[Dataset entries]
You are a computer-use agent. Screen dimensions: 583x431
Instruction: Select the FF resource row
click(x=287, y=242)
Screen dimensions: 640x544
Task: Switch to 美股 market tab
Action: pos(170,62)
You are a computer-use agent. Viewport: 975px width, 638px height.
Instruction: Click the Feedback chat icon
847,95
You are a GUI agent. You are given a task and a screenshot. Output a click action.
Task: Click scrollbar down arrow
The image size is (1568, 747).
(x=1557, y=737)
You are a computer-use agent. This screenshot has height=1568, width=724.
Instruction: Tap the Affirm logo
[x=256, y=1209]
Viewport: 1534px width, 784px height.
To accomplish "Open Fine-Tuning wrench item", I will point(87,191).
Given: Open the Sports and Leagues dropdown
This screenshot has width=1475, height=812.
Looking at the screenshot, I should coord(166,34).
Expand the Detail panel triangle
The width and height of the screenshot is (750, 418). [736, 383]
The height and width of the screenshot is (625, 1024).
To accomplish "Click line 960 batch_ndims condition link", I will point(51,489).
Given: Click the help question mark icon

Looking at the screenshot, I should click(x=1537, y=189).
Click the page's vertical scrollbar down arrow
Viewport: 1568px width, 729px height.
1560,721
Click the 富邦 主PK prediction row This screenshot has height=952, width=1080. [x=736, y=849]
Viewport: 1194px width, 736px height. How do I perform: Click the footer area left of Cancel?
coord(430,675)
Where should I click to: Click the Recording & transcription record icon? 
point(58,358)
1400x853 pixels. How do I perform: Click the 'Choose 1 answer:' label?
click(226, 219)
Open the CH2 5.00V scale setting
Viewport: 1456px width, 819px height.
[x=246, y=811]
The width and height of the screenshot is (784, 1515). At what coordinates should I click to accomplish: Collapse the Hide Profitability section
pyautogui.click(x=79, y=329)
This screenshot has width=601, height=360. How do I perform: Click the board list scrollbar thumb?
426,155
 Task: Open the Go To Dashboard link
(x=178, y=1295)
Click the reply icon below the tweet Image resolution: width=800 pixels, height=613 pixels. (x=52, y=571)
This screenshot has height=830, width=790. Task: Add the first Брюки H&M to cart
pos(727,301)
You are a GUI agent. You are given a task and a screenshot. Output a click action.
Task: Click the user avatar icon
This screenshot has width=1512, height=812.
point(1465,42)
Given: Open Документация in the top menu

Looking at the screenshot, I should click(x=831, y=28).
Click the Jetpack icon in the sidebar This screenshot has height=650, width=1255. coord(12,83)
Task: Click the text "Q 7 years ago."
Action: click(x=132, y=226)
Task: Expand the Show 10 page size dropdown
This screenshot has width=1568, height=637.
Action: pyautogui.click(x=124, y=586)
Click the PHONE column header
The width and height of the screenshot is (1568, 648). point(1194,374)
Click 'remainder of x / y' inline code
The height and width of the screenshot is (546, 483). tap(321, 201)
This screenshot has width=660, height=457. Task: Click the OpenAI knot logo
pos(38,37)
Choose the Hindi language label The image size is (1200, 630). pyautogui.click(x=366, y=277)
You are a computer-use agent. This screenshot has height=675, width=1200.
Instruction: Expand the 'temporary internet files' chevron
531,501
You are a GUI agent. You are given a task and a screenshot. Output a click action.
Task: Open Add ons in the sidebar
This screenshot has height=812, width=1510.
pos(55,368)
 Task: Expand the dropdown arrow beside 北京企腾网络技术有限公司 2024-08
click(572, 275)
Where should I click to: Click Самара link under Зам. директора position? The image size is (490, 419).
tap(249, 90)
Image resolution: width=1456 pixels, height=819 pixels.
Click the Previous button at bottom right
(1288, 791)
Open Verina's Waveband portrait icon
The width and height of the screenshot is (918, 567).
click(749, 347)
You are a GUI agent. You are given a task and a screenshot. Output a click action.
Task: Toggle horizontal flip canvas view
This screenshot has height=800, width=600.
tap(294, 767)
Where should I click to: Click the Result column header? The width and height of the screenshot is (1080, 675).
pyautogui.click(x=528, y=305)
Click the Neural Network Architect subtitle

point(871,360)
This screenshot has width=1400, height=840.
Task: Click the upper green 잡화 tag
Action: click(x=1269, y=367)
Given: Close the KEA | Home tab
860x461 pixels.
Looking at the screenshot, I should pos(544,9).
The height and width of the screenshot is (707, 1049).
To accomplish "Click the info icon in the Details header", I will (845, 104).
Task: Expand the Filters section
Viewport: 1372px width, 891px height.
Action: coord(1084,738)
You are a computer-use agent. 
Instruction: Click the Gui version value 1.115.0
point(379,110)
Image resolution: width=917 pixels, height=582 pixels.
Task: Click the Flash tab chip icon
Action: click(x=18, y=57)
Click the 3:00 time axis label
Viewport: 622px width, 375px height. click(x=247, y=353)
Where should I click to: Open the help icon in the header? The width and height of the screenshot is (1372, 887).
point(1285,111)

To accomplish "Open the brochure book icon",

[EXERCISE]
Please swap "Instruction" for "Command" everywhere in the material above, and leave everything else unchanged.

[CORRECT OUTPUT]
You are a computer-use agent. Screen dimensions: 583x431
Command: Select the FF resource row
click(x=287, y=242)
Screen dimensions: 640x544
Task: Switch to 美股 market tab
Action: pos(170,62)
You are a computer-use agent. Viewport: 975px width, 638px height.
Command: Click the Feedback chat icon
847,95
You are a GUI agent. You are given a task and a screenshot. Output a click action.
Task: Click scrollbar down arrow
The image size is (1568, 747).
(x=1557, y=737)
You are a computer-use agent. This screenshot has height=1568, width=724.
Command: Tap the Affirm logo
[x=256, y=1209]
Viewport: 1534px width, 784px height.
To accomplish "Open Fine-Tuning wrench item", I will point(87,191).
Given: Open the Sports and Leagues dropdown
This screenshot has width=1475, height=812.
Looking at the screenshot, I should coord(166,34).
Expand the Detail panel triangle
The width and height of the screenshot is (750, 418). [736, 383]
The height and width of the screenshot is (625, 1024).
To accomplish "Click line 960 batch_ndims condition link", I will point(51,489).
Given: Click the help question mark icon

Looking at the screenshot, I should click(x=1537, y=189).
Click the page's vertical scrollbar down arrow
Viewport: 1568px width, 729px height.
1560,721
Click the 富邦 主PK prediction row This screenshot has height=952, width=1080. [x=736, y=849]
Viewport: 1194px width, 736px height. How do I perform: Click the footer area left of Cancel?
coord(430,675)
Where should I click to: Click the Recording & transcription record icon? 
point(58,358)
1400x853 pixels. How do I perform: Click the 'Choose 1 answer:' label?
click(226, 219)
Open the CH2 5.00V scale setting
Viewport: 1456px width, 819px height.
[x=246, y=811]
The width and height of the screenshot is (784, 1515). At what coordinates should I click to accomplish: Collapse the Hide Profitability section
pyautogui.click(x=79, y=329)
This screenshot has width=601, height=360. How do I perform: Click the board list scrollbar thumb?
426,155
 Task: Open the Go To Dashboard link
(x=178, y=1295)
Click the reply icon below the tweet Image resolution: width=800 pixels, height=613 pixels. (x=52, y=571)
This screenshot has height=830, width=790. Task: Add the first Брюки H&M to cart
pos(727,301)
You are a GUI agent. You are given a task and a screenshot. Output a click action.
Task: Click the user avatar icon
This screenshot has width=1512, height=812.
point(1465,42)
Given: Open Документация in the top menu

Looking at the screenshot, I should click(x=831, y=28).
Click the Jetpack icon in the sidebar This screenshot has height=650, width=1255. coord(12,83)
Task: Click the text "Q 7 years ago."
Action: click(x=132, y=226)
Task: Expand the Show 10 page size dropdown
This screenshot has width=1568, height=637.
Action: pyautogui.click(x=124, y=586)
Click the PHONE column header
The width and height of the screenshot is (1568, 648). point(1194,374)
Click 'remainder of x / y' inline code
The height and width of the screenshot is (546, 483). tap(321, 201)
This screenshot has width=660, height=457. Task: Click the OpenAI knot logo
pos(38,37)
Choose the Hindi language label The image size is (1200, 630). pyautogui.click(x=366, y=277)
You are a computer-use agent. This screenshot has height=675, width=1200.
Command: Expand the 'temporary internet files' chevron
531,501
You are a GUI agent. You are given a task and a screenshot. Output a click action.
Task: Open Add ons in the sidebar
This screenshot has height=812, width=1510.
pos(55,368)
 Task: Expand the dropdown arrow beside 北京企腾网络技术有限公司 2024-08
click(572, 275)
Where should I click to: Click Самара link under Зам. директора position? The image size is (490, 419).
tap(249, 90)
Image resolution: width=1456 pixels, height=819 pixels.
Click the Previous button at bottom right
(1288, 791)
Open Verina's Waveband portrait icon
The width and height of the screenshot is (918, 567).
click(749, 347)
You are a GUI agent. You are given a task and a screenshot. Output a click action.
Task: Toggle horizontal flip canvas view
This screenshot has height=800, width=600.
tap(294, 767)
Where should I click to: Click the Result column header? The width and height of the screenshot is (1080, 675).
pyautogui.click(x=528, y=305)
Click the Neural Network Architect subtitle

point(871,360)
This screenshot has width=1400, height=840.
Task: Click the upper green 잡화 tag
Action: click(x=1269, y=367)
Given: Close the KEA | Home tab
860x461 pixels.
Looking at the screenshot, I should pos(544,9).
The height and width of the screenshot is (707, 1049).
To accomplish "Click the info icon in the Details header", I will (845, 104).
Task: Expand the Filters section
Viewport: 1372px width, 891px height.
Action: coord(1084,738)
You are a computer-use agent. 
Command: Click the Gui version value 1.115.0
point(379,110)
Image resolution: width=917 pixels, height=582 pixels.
Task: Click the Flash tab chip icon
Action: click(x=18, y=57)
Click the 3:00 time axis label
Viewport: 622px width, 375px height. click(x=247, y=353)
Where should I click to: Open the help icon in the header? The width and height of the screenshot is (1372, 887).
point(1285,111)

To accomplish "Open the brochure book icon",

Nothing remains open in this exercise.